WHAT IS BEING ASKED » Restate all of the records below exactly. Do not carry over any image.

+++ DATA EXCERPTS +++

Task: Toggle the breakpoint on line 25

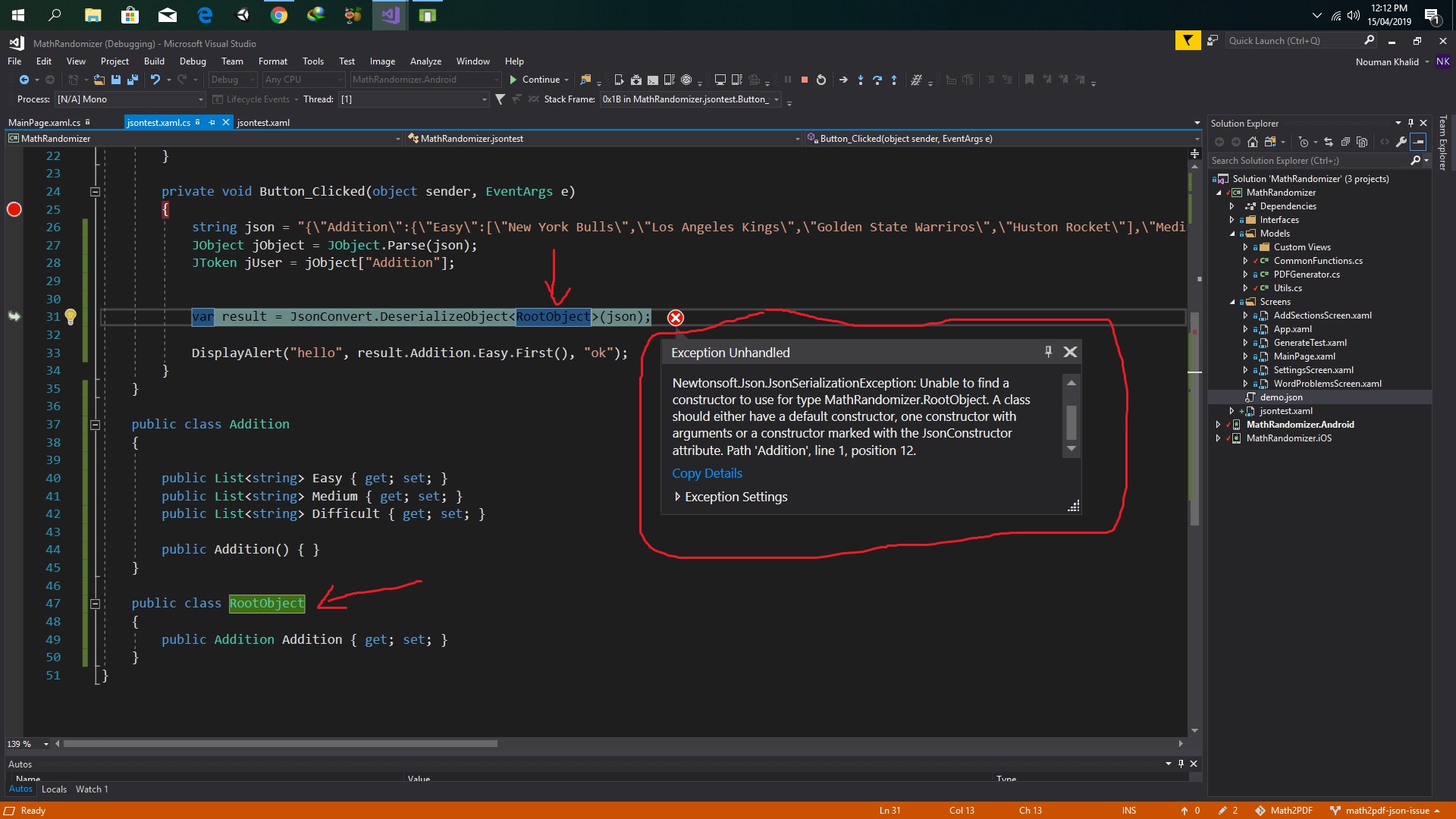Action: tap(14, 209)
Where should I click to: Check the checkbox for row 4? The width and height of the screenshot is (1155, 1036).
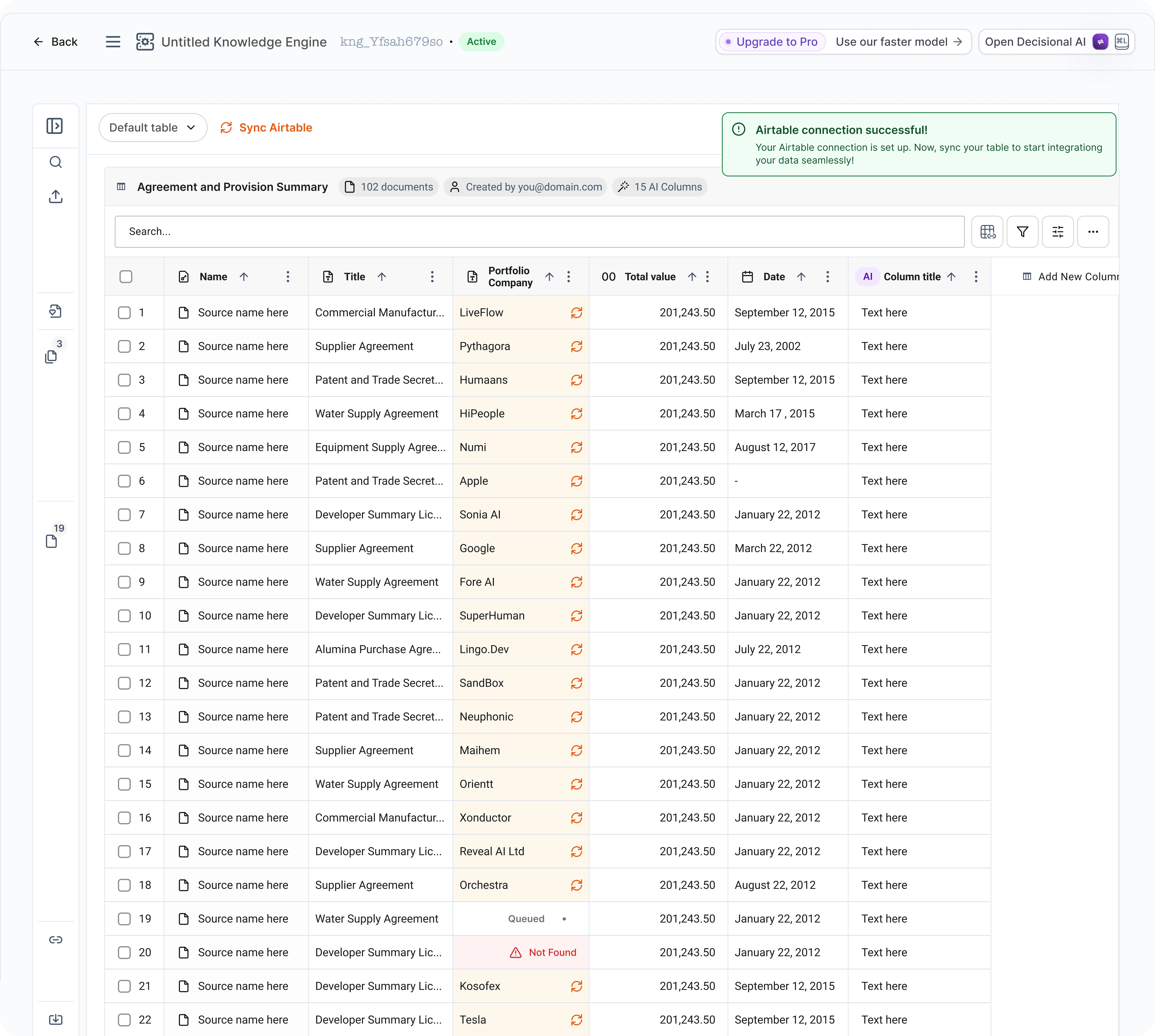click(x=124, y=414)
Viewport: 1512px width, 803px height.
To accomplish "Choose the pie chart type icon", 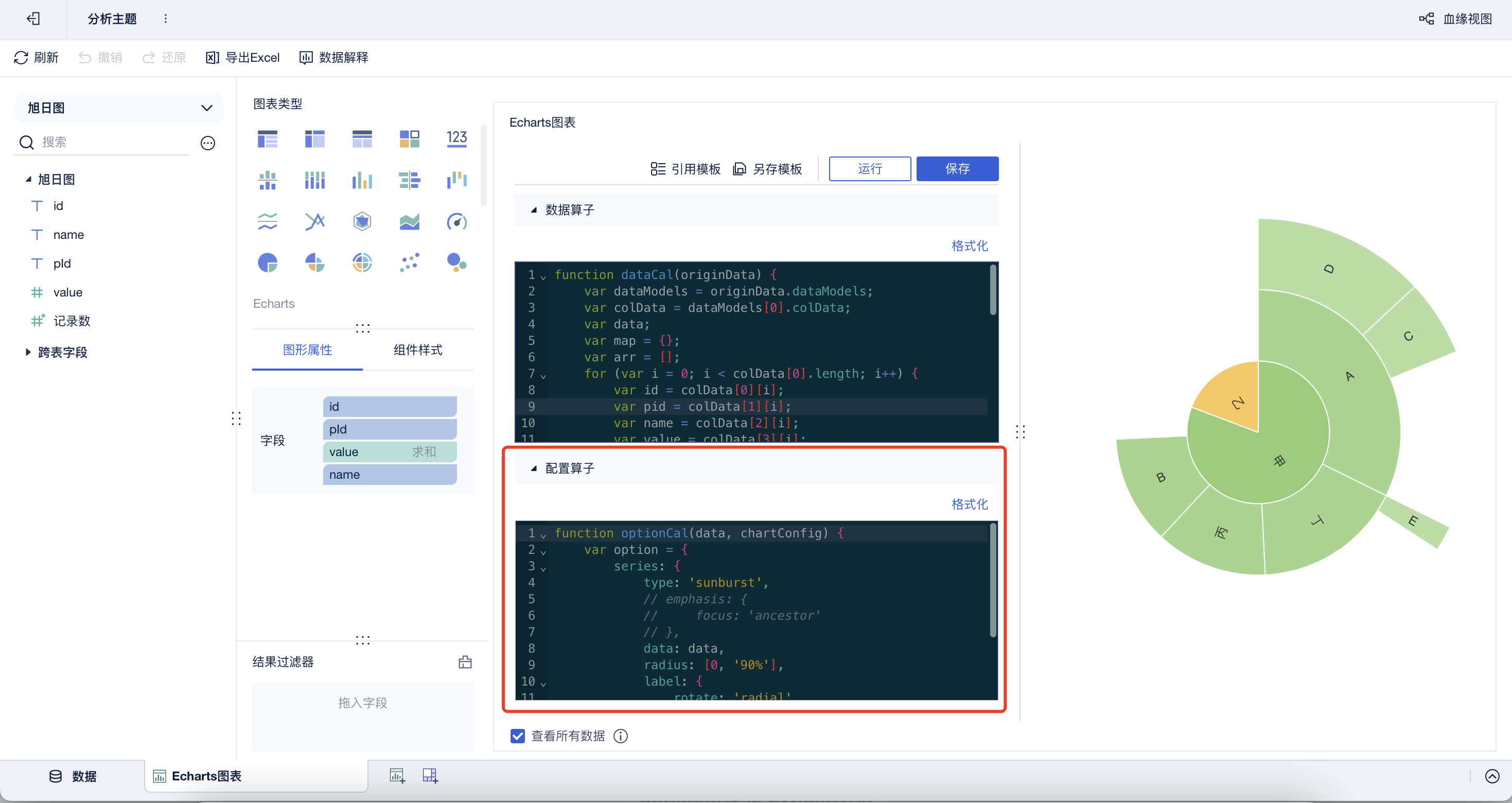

+++

EXERCISE ANSWER »
Task: Toggle the breakpoint on line 25

Action: tap(14, 209)
Where should I click to: Check the checkbox for row 4? The width and height of the screenshot is (1155, 1036).
click(x=124, y=414)
Viewport: 1512px width, 803px height.
To accomplish "Choose the pie chart type icon", 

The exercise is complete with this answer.